Stored records:
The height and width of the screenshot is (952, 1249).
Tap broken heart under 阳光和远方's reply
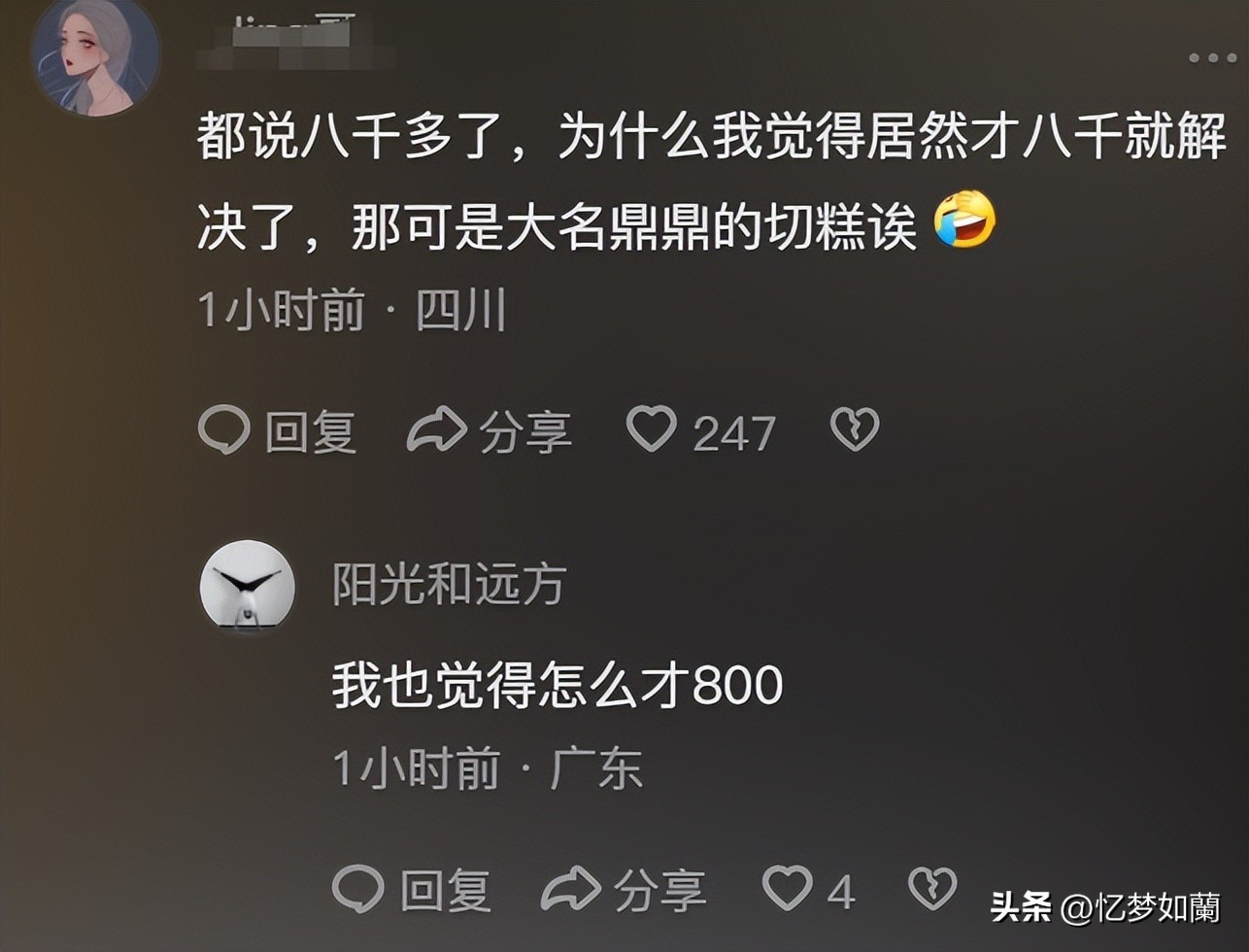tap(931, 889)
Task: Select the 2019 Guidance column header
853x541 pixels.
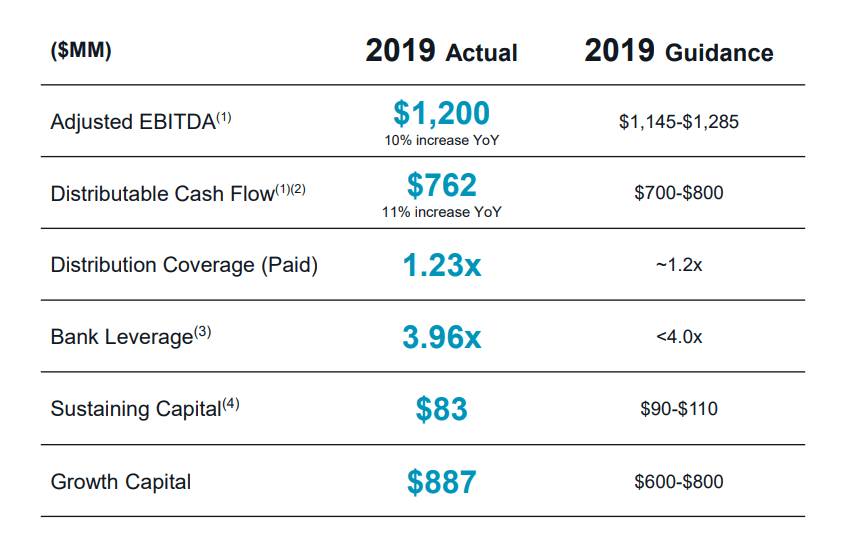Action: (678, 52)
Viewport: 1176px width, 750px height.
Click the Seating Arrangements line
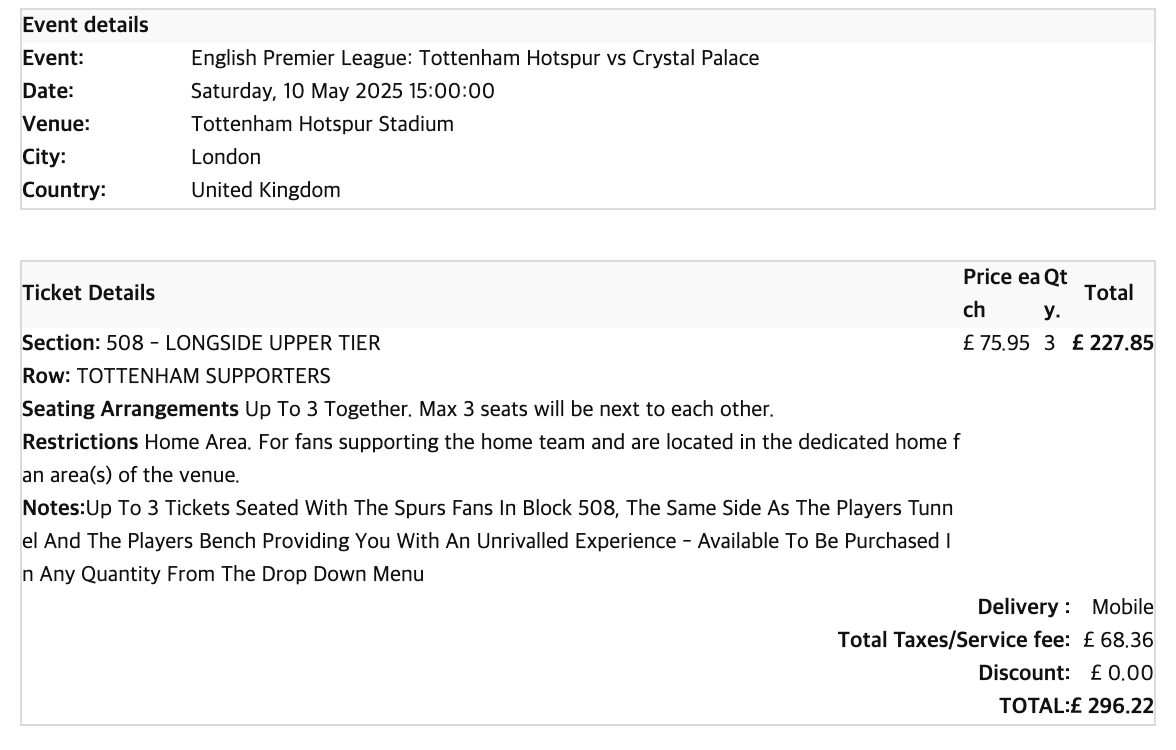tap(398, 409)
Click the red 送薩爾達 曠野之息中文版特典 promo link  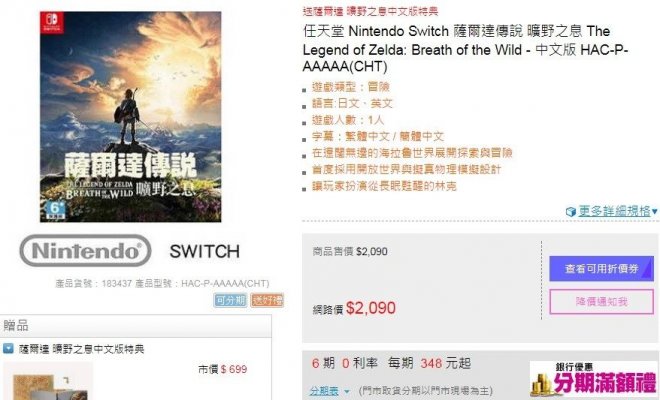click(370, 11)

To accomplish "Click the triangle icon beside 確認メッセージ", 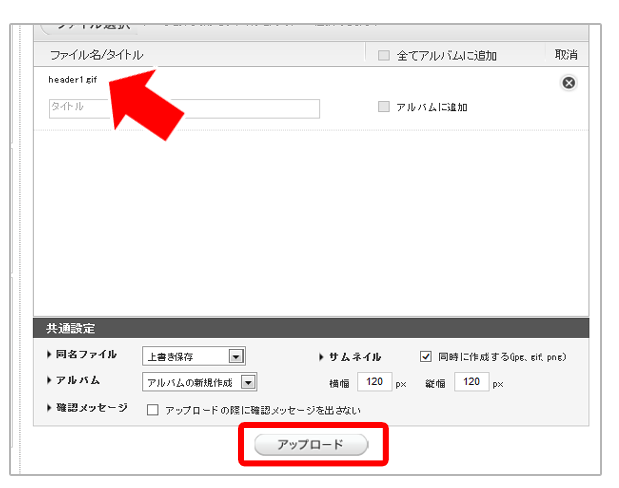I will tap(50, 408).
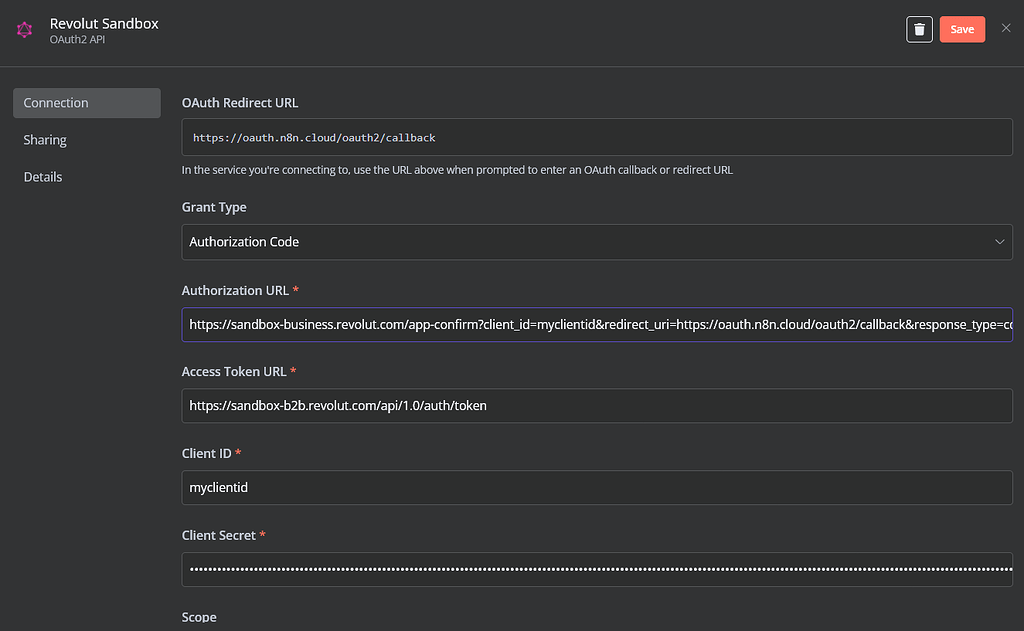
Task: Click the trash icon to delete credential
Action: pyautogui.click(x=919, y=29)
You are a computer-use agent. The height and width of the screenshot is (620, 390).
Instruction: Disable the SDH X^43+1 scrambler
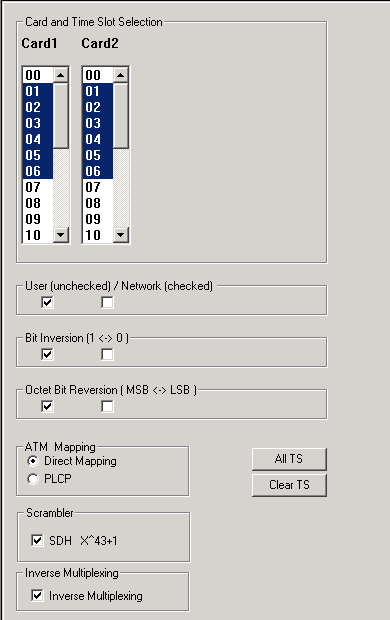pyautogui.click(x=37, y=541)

Exercise instructions :: Copy the lines that hold the word "height". Take them from the records above.

The answer ::
The height and width of the screenshot is (952, 1249).
Viewport: 1176px width, 750px height.
You are a computer-use agent. The height and width of the screenshot is (620, 390).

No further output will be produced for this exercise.